Key terms in the Center's lexicon:


Capitalism is a system where the means of production are owned privately and operated for profit. It is a system opened to new ideas, new firms and new owners where decisions on investment, production, trade and pricing are largely determined by market forces. This does not mean that the state has no role in capitalism. On the contrary, the state needs to create the appropriate regulatory and legal framework without which markets will not function properly. Also, the state needs to provide public goods and ensure that there is adequate physical and human infrastructure. 

Capitalism, also known as “free enterprise”, is characterized by its great openness to “innovation—the implementation of new commercial ideas coming from persons in private business—and to a great pluralism of views among wealth-owners and financiers. It is the latter who select the ideas to nurture by providing them the capital and incentives necessary for their development and marketing. The two groups together create a dynamic economy.

Proponents and critics of capitalism agree on its “dynamism”, particularly in comparison with the other private-ownership system known as the “corporatist” system. The latter is characterized by the introduction of institutions aimed at protecting the interest of “stakeholders” and the “social partners”, which include big employer confederations, big unions and monopolistic banks.

In capitalist economies such as the United States, the United Kingdom or Ireland, although most innovation comes from established companies—as in the pharmaceuticals and information technologies—much comes from start-ups—and that has often been the source of the most novel innovations. 

The core problem of the corporatist economies in Europe—Germany, France, and Italy—in the last decades has been a lack of dynamism. A country can have a large welfare state but still develop a strong, dynamic economy, as long as it has economic institutions that reward innovation and an economic culture that prefers challenge and competition.

Economic Dynamism 

The dynamism in an economy is related to entrepreneurship and innovation. Economic growth does not necessarily imply dynamism. Growth can occur as a result of temporary terms of trade shocks without much dynamism or employment creation. During a commodities boom, for example, commodity exporters can grow without much dynamism.
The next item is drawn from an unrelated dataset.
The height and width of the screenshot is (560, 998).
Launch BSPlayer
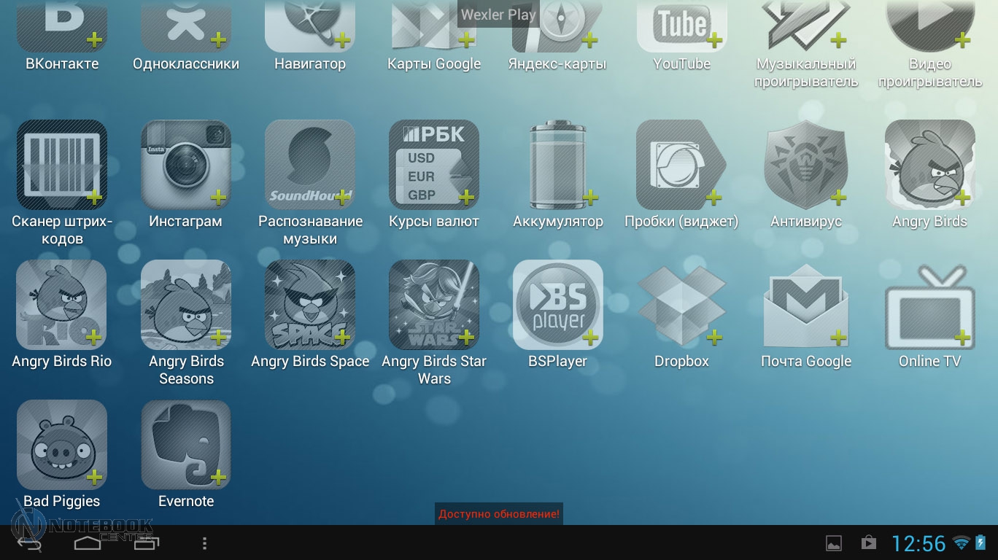coord(558,305)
In post-conflict countries, rapid growth occurs in the immediate transition to peace because of large spikes in international aid and the presence of the international community in the country. Such growth is not dynamic nor sustainable. 

Economic Inclusion

Economic inclusion refers to the generalized employment in the formal sector for the active labor force. Economic inclusion also means social cohesion. The latter does not exist in societies in which a large part of the population is unemployed or works in vulnerable conditions in the informal sector. Social inclusion implies economic independence so that workers earn adequate income to have a good quality of life and enjoy the basic elements of the community life in a dignified way.